How have U.S.C. and the Trojan family responded?
Last year, faculty, students and alumni demanded the resignation of then-president C.L. Max Nikias. For many community members, the scandal involving Dr. Tyndall was the last straw in a time of mounting scandal.
But that hasn’t been the end of it. U.S.C. also figured prominently into the college admissions scandal, which roiled elite campuses around the country.
On Monday, though, Carol Folt is set to take over the role of president, and she brings with her hopes that she’ll stabilize an institution in turmoil.
On Wednesday, the university’s interim president, Wanda M. Austin, sent a letter to the campus community emphasizing continuing reforms to the way the university health center operates. She said in the letter that she hoped Dr. Tyndall’s arrest would be “another step toward healing.”

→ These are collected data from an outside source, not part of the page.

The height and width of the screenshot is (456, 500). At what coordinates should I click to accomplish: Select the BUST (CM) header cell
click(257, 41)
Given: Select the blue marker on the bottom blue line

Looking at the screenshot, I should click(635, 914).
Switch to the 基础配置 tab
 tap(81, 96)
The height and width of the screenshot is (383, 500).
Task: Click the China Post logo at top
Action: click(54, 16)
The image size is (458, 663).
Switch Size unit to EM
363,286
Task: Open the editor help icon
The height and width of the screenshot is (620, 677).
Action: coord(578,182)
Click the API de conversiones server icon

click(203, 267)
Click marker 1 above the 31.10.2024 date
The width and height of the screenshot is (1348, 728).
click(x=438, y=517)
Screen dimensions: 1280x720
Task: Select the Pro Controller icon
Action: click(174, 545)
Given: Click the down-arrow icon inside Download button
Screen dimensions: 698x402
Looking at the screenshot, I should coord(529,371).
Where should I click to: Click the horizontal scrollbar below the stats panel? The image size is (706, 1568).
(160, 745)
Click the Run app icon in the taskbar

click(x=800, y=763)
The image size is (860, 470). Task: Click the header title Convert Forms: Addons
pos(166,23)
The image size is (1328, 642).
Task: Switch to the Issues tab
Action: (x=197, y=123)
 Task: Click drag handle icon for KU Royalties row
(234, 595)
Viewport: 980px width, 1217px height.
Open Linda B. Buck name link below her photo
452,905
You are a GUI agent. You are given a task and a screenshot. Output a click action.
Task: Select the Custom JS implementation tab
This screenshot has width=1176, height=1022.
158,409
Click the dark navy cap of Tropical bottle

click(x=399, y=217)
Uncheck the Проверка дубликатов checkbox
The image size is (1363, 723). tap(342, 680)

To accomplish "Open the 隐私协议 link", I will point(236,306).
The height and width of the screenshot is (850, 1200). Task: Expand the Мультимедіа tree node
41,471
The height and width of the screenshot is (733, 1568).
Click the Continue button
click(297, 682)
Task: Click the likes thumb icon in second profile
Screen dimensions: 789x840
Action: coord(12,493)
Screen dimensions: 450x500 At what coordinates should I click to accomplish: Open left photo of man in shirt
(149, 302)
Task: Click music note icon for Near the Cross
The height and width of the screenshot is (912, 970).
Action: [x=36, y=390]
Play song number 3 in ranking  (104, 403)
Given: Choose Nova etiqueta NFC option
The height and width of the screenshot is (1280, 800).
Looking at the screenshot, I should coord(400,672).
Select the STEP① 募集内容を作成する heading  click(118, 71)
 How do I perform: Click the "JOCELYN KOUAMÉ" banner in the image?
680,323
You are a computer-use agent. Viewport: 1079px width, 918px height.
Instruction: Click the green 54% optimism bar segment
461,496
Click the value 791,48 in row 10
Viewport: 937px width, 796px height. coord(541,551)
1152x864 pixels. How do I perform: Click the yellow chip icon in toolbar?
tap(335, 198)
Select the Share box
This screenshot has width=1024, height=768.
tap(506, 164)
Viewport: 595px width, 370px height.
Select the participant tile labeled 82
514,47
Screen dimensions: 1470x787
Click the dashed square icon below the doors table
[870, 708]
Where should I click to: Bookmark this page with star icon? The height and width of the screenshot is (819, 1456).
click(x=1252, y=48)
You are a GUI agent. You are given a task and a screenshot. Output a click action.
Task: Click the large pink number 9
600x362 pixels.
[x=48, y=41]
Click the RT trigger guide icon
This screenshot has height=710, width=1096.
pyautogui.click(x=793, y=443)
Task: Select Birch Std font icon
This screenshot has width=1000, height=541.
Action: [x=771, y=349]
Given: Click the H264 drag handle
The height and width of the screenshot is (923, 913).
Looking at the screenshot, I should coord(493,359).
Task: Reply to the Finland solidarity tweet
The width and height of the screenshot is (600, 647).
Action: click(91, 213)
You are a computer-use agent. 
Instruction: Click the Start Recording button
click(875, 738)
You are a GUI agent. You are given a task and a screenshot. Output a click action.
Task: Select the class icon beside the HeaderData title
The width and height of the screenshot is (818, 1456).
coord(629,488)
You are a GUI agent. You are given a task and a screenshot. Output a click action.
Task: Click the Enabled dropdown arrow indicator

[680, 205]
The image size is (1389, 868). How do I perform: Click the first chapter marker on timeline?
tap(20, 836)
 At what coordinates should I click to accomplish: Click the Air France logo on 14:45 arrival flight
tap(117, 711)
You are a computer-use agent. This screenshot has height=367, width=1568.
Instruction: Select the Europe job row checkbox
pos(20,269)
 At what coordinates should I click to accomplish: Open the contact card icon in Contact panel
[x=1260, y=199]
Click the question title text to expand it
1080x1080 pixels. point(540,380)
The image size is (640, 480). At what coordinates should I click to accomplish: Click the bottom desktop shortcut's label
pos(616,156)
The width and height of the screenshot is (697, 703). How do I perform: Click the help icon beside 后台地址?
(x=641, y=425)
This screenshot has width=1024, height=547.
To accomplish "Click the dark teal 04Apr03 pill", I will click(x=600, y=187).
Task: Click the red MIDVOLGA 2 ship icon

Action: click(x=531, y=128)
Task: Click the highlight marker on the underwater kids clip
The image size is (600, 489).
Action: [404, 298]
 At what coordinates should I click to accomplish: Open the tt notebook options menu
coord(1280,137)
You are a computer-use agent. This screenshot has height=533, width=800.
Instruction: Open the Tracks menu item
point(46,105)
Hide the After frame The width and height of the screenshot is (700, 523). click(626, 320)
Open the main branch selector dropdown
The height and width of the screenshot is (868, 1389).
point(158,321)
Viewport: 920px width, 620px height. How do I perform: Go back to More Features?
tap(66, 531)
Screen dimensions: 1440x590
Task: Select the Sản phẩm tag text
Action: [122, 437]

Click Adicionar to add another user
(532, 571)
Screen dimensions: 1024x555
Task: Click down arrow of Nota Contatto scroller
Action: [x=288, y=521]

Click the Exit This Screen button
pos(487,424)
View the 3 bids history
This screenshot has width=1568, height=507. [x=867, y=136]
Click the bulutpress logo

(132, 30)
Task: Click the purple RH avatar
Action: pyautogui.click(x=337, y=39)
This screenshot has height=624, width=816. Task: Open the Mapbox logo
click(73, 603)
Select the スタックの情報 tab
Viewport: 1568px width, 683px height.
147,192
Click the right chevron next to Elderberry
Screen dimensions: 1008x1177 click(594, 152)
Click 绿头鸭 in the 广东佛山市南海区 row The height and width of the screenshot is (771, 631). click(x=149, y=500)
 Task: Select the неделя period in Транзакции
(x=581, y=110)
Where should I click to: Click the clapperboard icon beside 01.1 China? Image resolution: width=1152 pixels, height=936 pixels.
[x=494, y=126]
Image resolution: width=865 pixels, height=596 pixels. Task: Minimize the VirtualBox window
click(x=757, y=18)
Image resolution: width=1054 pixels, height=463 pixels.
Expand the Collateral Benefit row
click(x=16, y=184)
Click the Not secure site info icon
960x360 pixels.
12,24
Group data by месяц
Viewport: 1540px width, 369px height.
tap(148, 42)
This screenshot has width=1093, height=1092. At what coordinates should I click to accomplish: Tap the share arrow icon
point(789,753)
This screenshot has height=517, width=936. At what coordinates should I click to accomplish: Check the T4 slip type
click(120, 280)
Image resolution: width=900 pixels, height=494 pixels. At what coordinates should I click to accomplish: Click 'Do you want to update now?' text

How are survivors reacting?
With relief, as Dana Loewy told me, over the thought that Dr. Tyndall could find himself behind bars.
But for her, the fight isn’t over.
Ms. Loewy said she saw Dr. Tyndall in 1993 when she was a graduate student. She said his examination was rough and he made “sleazy, prurient” comments about the fact that she had a girlfriend. The room, she said, seemed darkened. There was no chaperone.
At the time, she recalled, she thought it was a relatively isolated — if upsetting — incident.
“I was used to bad behavior by men,” she said. “But when I heard how massive it was, and there were hundreds of women and that U.S.C. let it continue.”